Sympathy for those who are suffering, not to mention good manners, will generally stay the tongues of those whose private thought is ‘Serves you right’. But not if you are a Green, as product of the inner-city Adam Bandt demonstrated yesterday when he popped out from behind the Goatcheese Curtain to announce that the present government’s alleged refusal to acknowledge and combat climate change is tinder for the fires raging in NSW and southern Queensland.

There are two lessons to be drawn from his verdant spite, the first of which might instruct Scott Morrison, who has just handed a billion taxpayer dollars to the rent-seekers’ renewables racket.
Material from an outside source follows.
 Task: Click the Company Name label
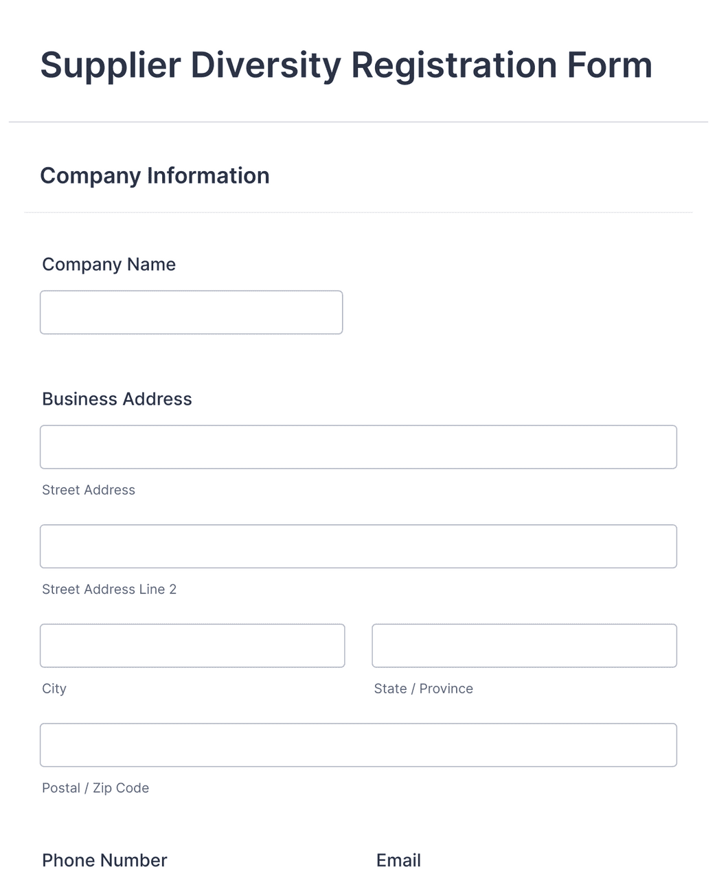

Prime Minister, you need to wise up. Such demonstrations will win no favour with likes of Bandt and his fellow Brunswick Street bushmen, so you might just as well come right out and say what you undoubtedly think in private: that anthropgenic global warming is tosh. That way you’ll stand for something, which is what elected leaders are supposed to do, rather than remaining a target despite doing exactly and expensively what your critics demand. They’ll never love you and they’ll never vote for you, no matter how much cash you dole out to their mates.
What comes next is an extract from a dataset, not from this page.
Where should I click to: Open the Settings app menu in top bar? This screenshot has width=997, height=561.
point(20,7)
The second lesson is about the media’s culpability and is found in a cobwebbed opinion piece from the Sydney Morning Herald which takes a dim view of hazard reduction as a means to avoid the sort of ground-fuel driven infernos that have so far destroyed at least three lives and some 200 homes. Here’s how it begins (emphasis added):

It’s spring, and soon we’ll start to get sensationalist stories predicting a horrendous bushfire season ahead. They will carry attacks on agencies for not doing enough to reduce fuel loads in forests close to homes, for unless those living on the urban fringe see their skies filled with smoke in winter they panic about losing their homes in January.

Fighting fires with fear is a depressing annual event and easy sport on slow news days. Usually the debate fails to ask two crucial questions: does hazard reduction really do anything to save homes, and what’s the cost to native plants and animals caught in burn-offs? …

… Much hazard reduction is performed to create a false sense of security rather than to reduce fire risks, and the effect on wildlife is virtually unknown.

The sooner we acknowledge this the sooner we can get on with the job of working out whether there is anything we can do to manage fires better. We need to know whether hazard reduction can be done without sending our wildlife down a path of firestick extinctions….

That article was published on September 8, 2008, when the SMH was well on its way to the journalistic nadir it today plumbs with every fresh edition.

Five months later, 173 innocent souls perished in the Black Saturday fires, most of the casualties being residents of the urban-bush interface on the outskirts of Melbourne, where local councils not only ignored fire experts’ repeated warnings of looming disaster but actively encouraged it. In Nillumbik Shire, for example, the council urged locals, many of whom would soon be dead, to plant ti tree by their homes.

CFA volunteers have a nickname for that plant — petrol bush.

Fortunately for Adam Bandt, overgrown and drought-dried forests are thin on the ground in Fitzroy.